# Hoosier Cabinet?



## MorrisonCorner (Jul 27, 2004)

Is anyone using, I mean really using, as intended in the 1920s, a Hoosier Cabinet? I am wondering how difficult it is to refill the SMALLER (not the tall one that takes up a whole cabinet, but the smaller version) flour dispenser. And is the dispenser fixed, or does it swing out for use?

I'm wondering what features people really use, what is a luxury, and what is a full stop... gotta have it or pass on that one... must have in a Hoosier.

Hoosiers.. any piece of furniture for that matter.. is not taxable. Making a working Hoosier a very (very very) attractive option to consider. But I have to sell this thing to the husband, who is going to take one look at the price tag (these things are rare in VT and will probably have to be bought out of state and some distance away, think "ebay"). But I'm looking at these things and this has got to be the most efficient use of space imaginable. Especially if you're a baker. 

My kitchen is so small that adding one of these in the dining room would effectively double our counter space.. and provide efficient storage of my baking "stuff" all on one easy to clean space. But I'd like to know the pros and cons of a Hoosier before I start trying to sell the DH on the idea. I mean, there must be a "con" otherwise we'd all be using them today, right?


----------



## Ravenlost (Jul 20, 2004)

Well, I don't use mine as intended, but I can tell you it's been very handy in my sewing room! I keep odd bits of ribbon in the flour dispenser and yes, it does swing out. The enamel top also slides out to provide more space for baking (although I use mine for cutting fabric).

* **Data extract**:
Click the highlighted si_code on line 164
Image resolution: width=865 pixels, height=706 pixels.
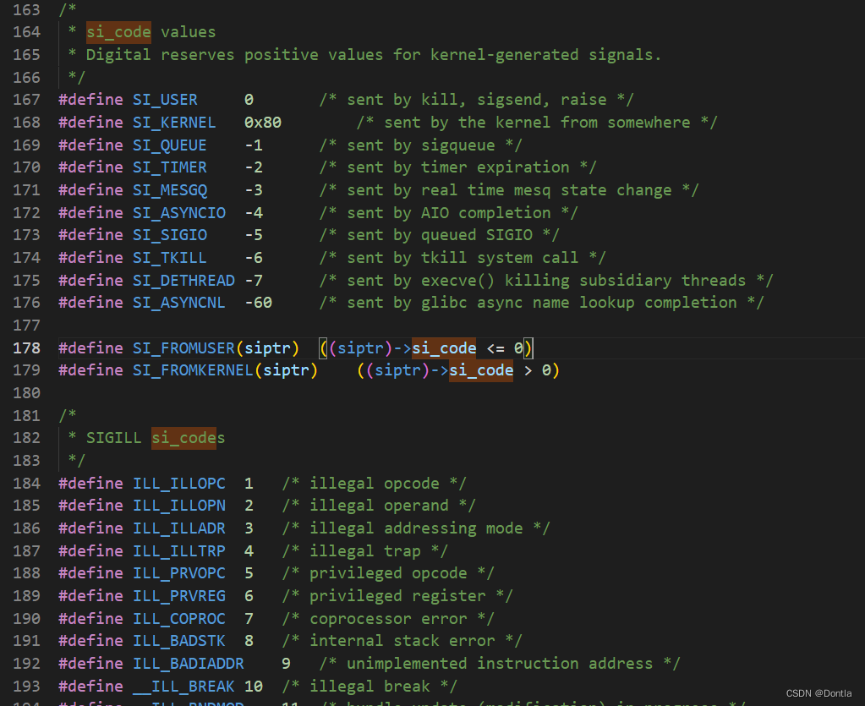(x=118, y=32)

* **Exercise task**:
Please quote the Hoosier cabinet thread above between "## MorrisonCorner (Jul" and "in a Hoosier.", inclusive.

* **Exercise solution**:
## MorrisonCorner (Jul 27, 2004)

Is anyone using, I mean really using, as intended in the 1920s, a Hoosier Cabinet? I am wondering how difficult it is to refill the SMALLER (not the tall one that takes up a whole cabinet, but the smaller version) flour dispenser. And is the dispenser fixed, or does it swing out for use?

I'm wondering what features people really use, what is a luxury, and what is a full stop... gotta have it or pass on that one... must have in a Hoosier.